[BEGIN Materials provided]

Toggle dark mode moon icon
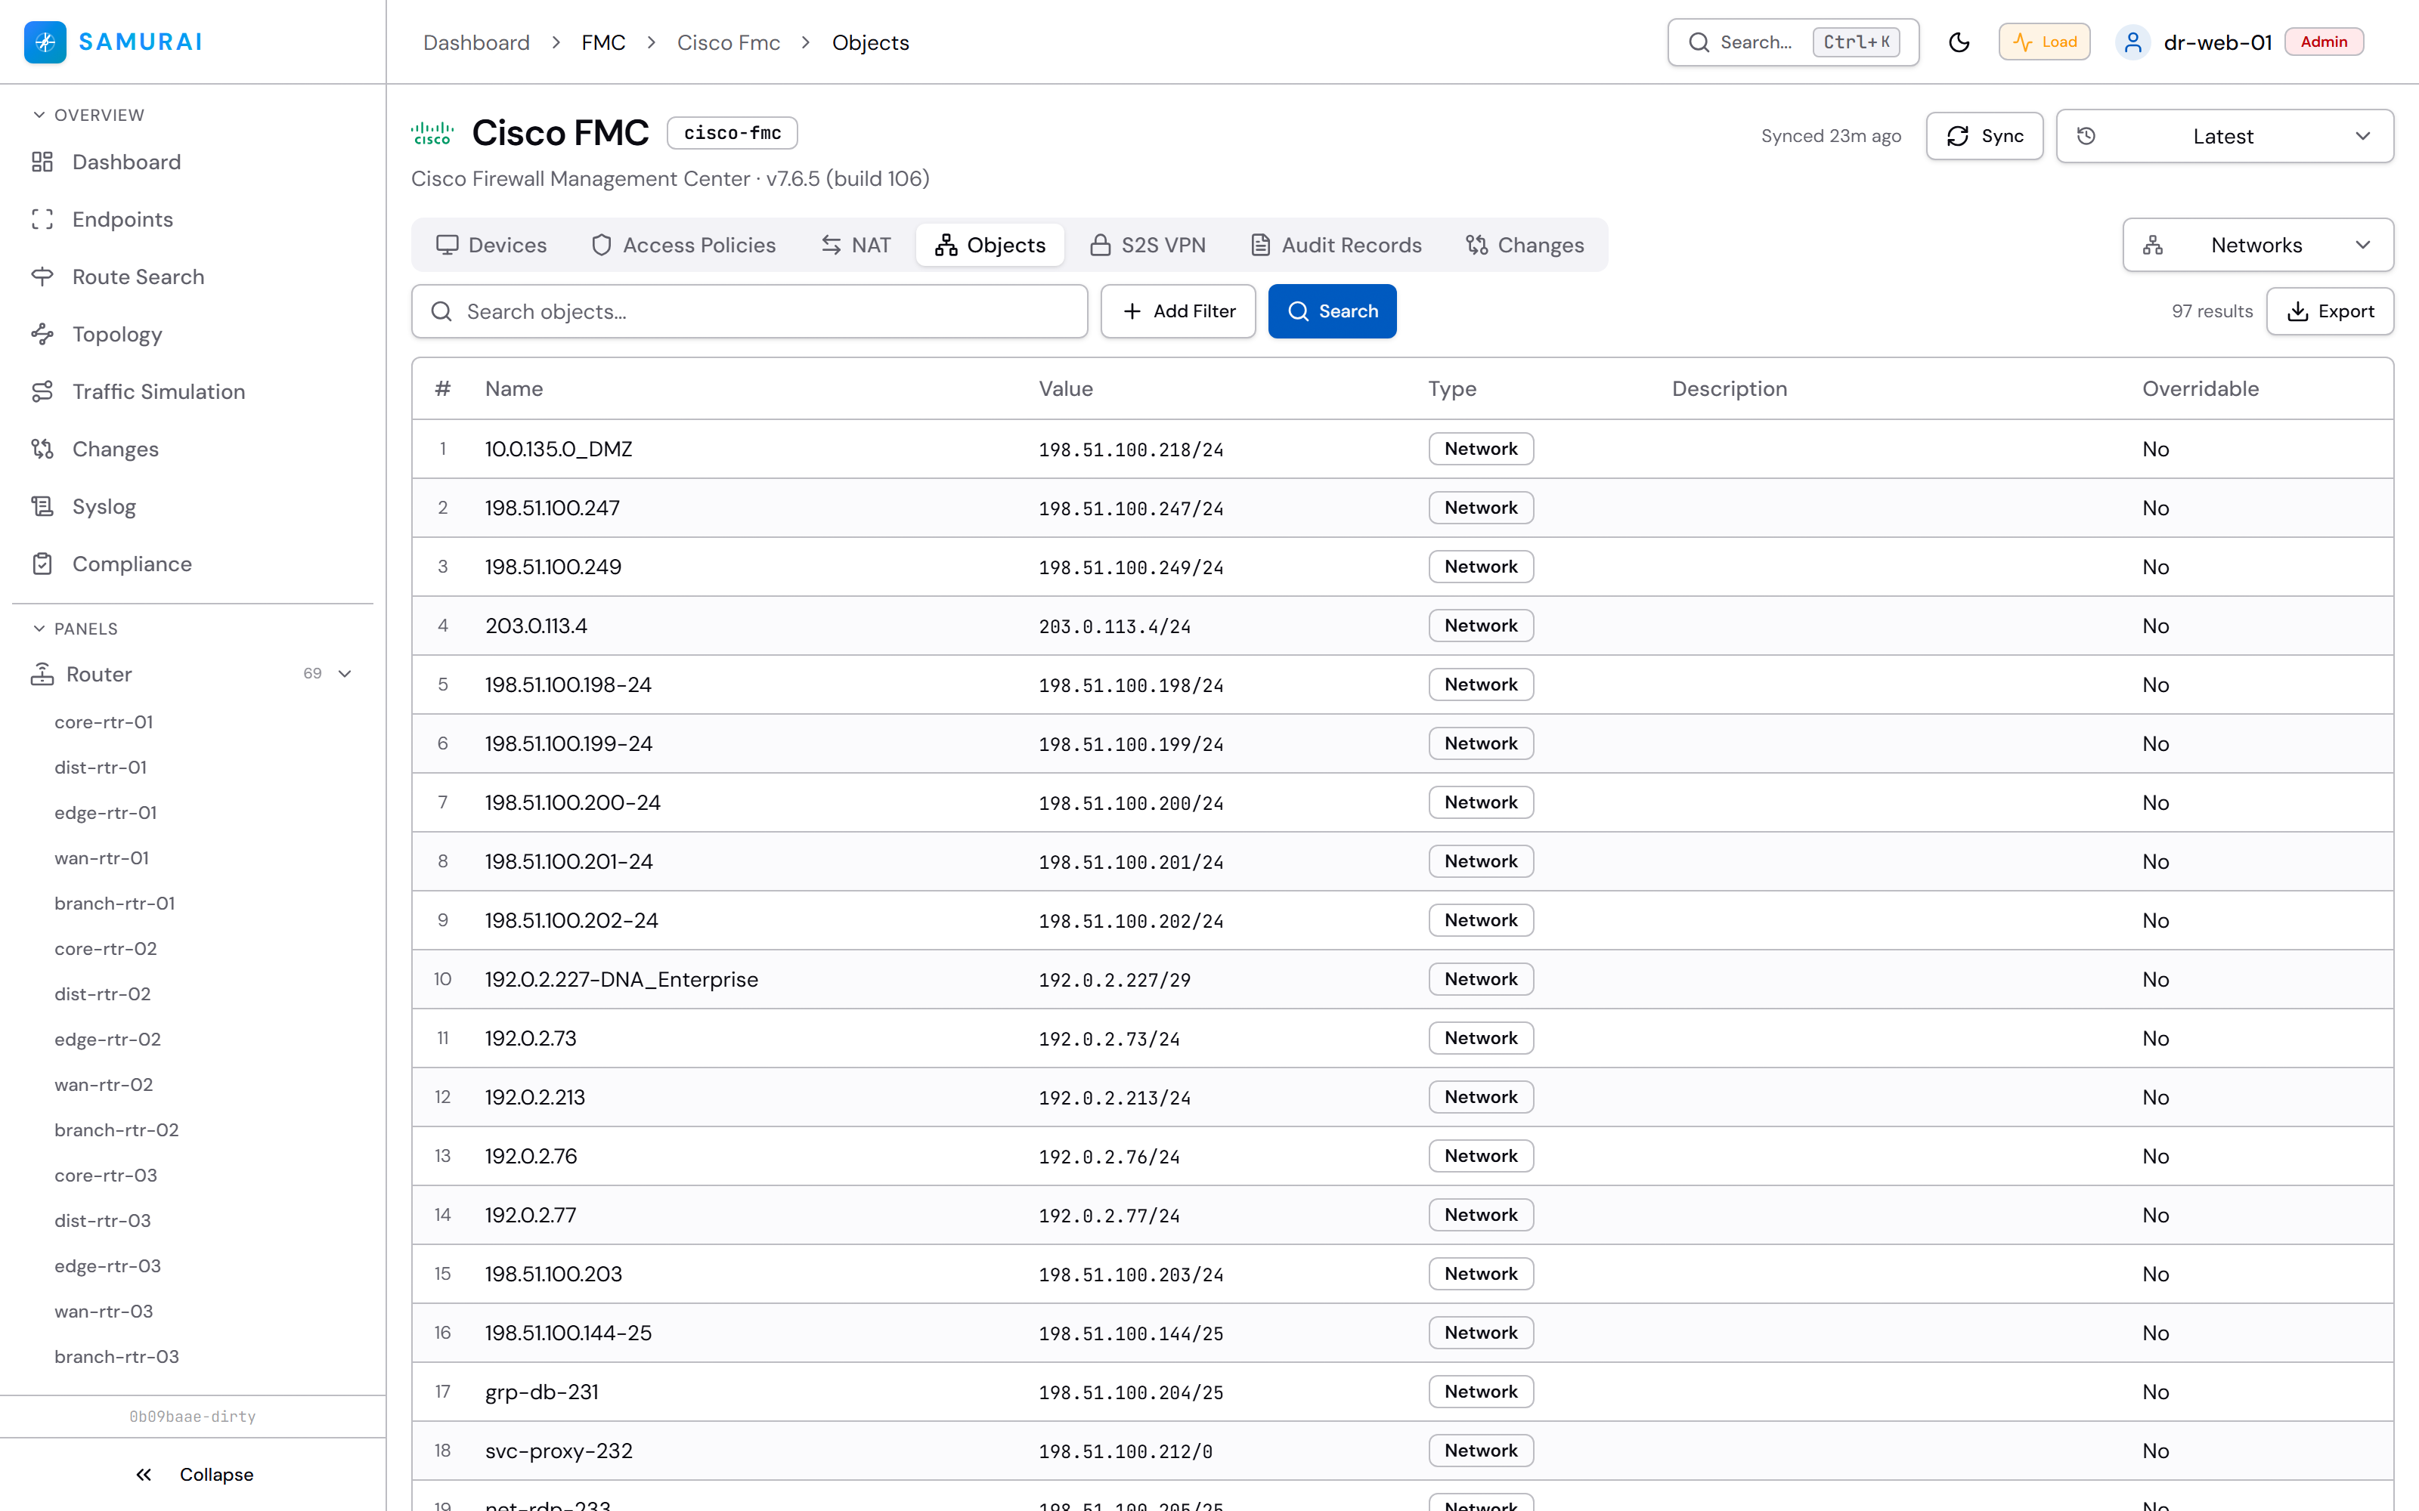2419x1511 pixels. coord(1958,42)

[END Materials provided]
[BEGIN Materials provided]

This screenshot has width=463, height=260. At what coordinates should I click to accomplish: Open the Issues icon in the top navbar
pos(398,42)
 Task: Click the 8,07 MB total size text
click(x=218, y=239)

[END Materials provided]
[BEGIN Materials provided]

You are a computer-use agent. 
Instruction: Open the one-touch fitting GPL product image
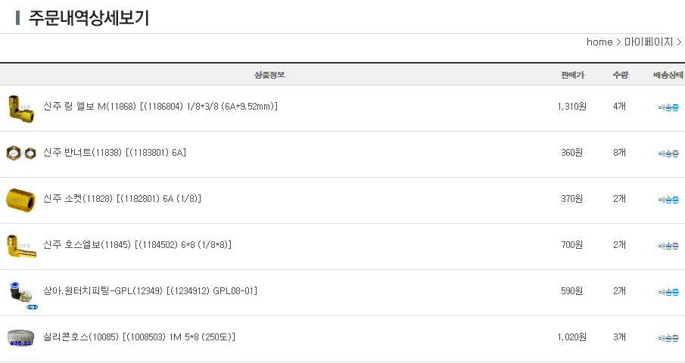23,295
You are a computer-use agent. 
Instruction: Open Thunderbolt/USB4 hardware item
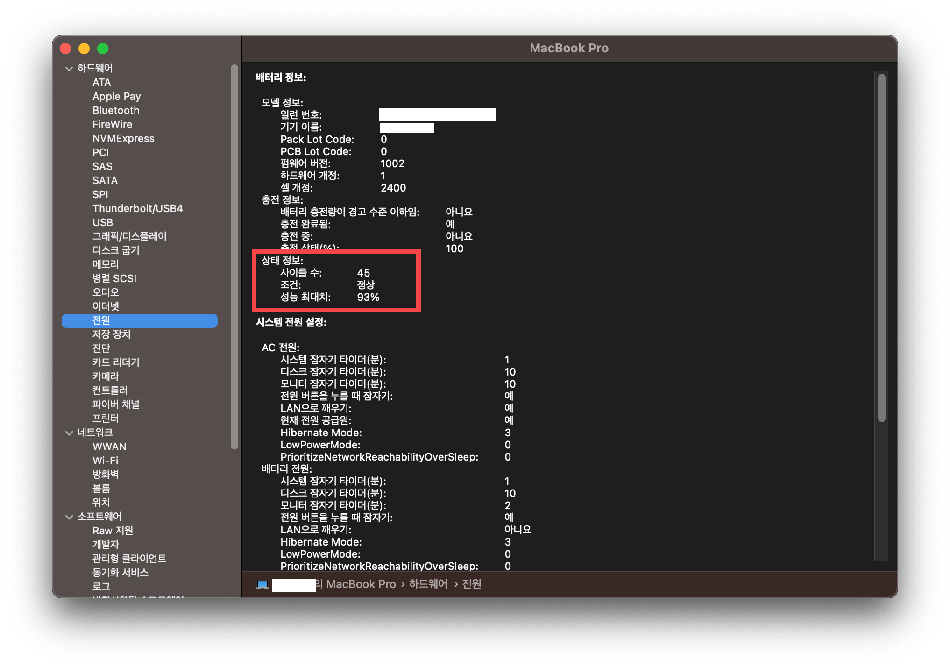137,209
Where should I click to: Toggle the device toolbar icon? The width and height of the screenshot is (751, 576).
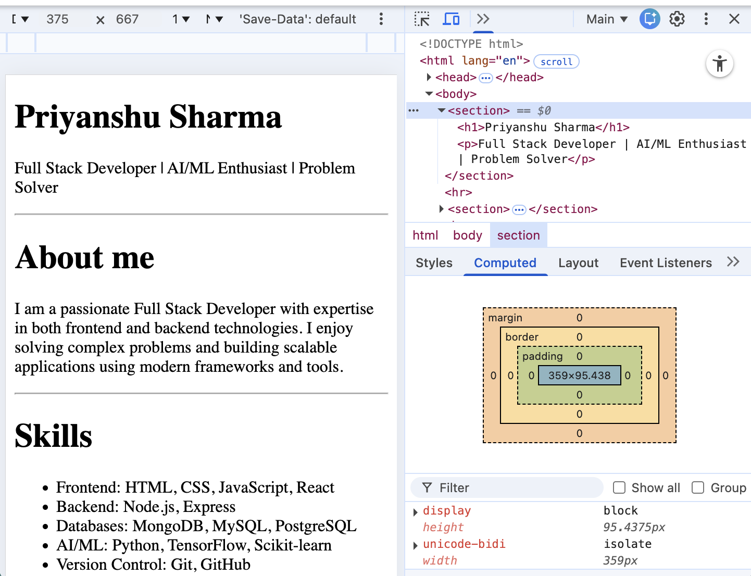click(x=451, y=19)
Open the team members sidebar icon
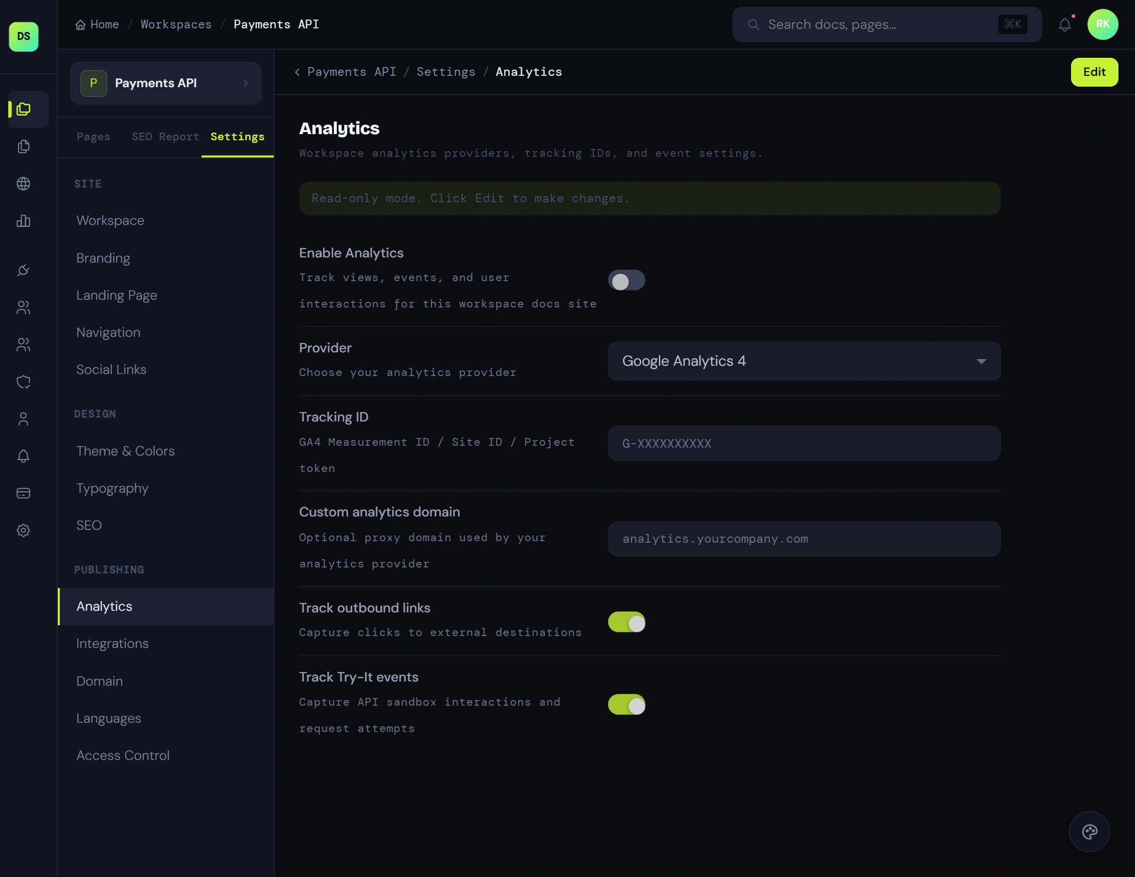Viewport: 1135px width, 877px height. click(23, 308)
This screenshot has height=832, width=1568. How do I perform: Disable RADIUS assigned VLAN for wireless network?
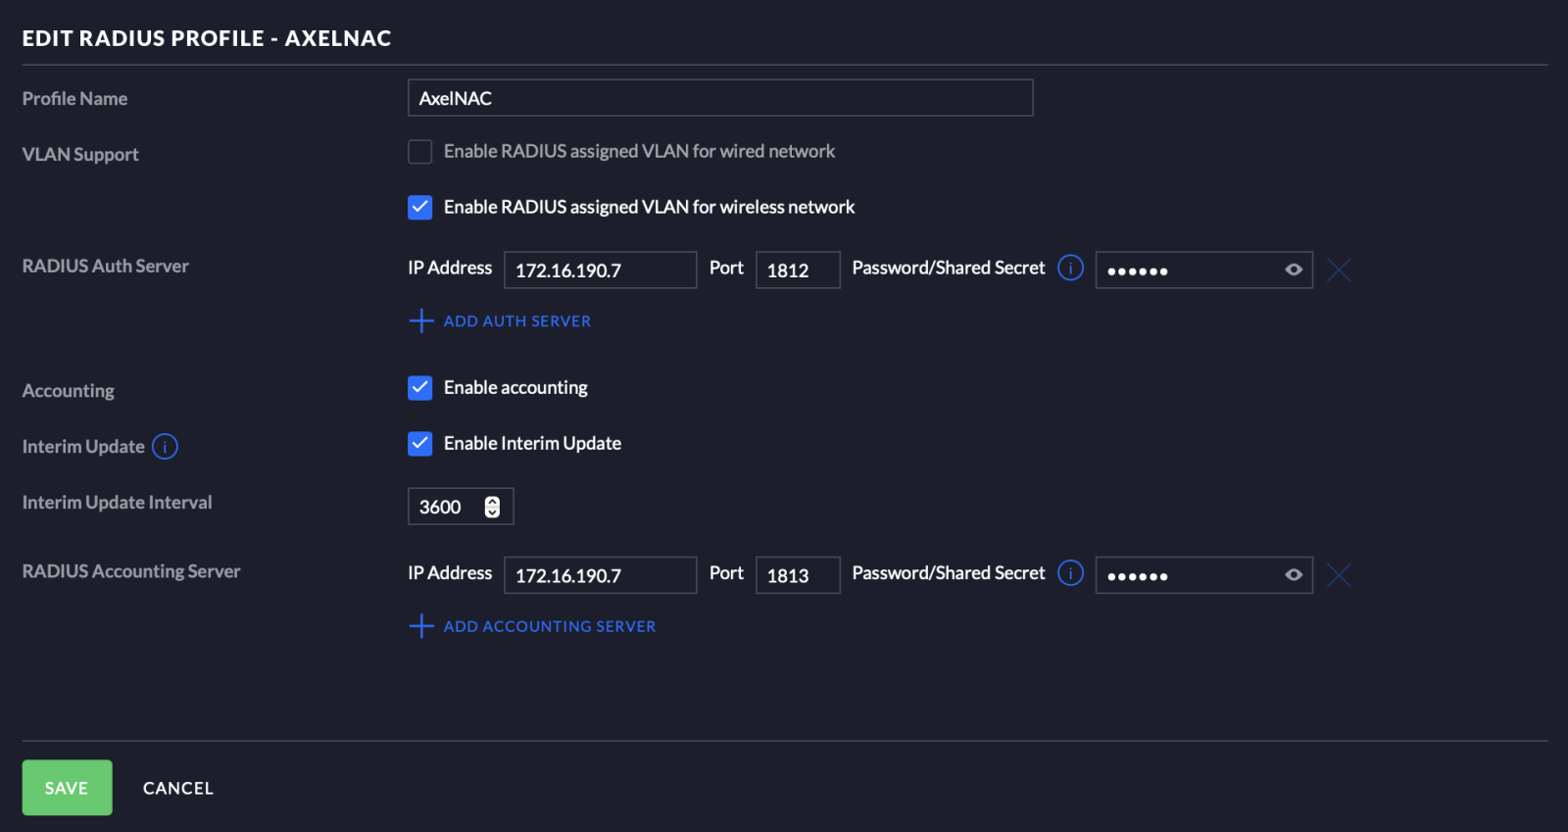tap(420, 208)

[END Materials provided]

**Short problem**: Can you print, word for word, the records from the line with "This screenshot has width=463, height=260." to the line with "click(x=218, y=239)", including both of those lines?

**Written response**:
This screenshot has width=463, height=260. At what coordinates should I click to accomplish: Open the Issues icon in the top navbar
pos(398,42)
 Task: Click the 8,07 MB total size text
click(x=218, y=239)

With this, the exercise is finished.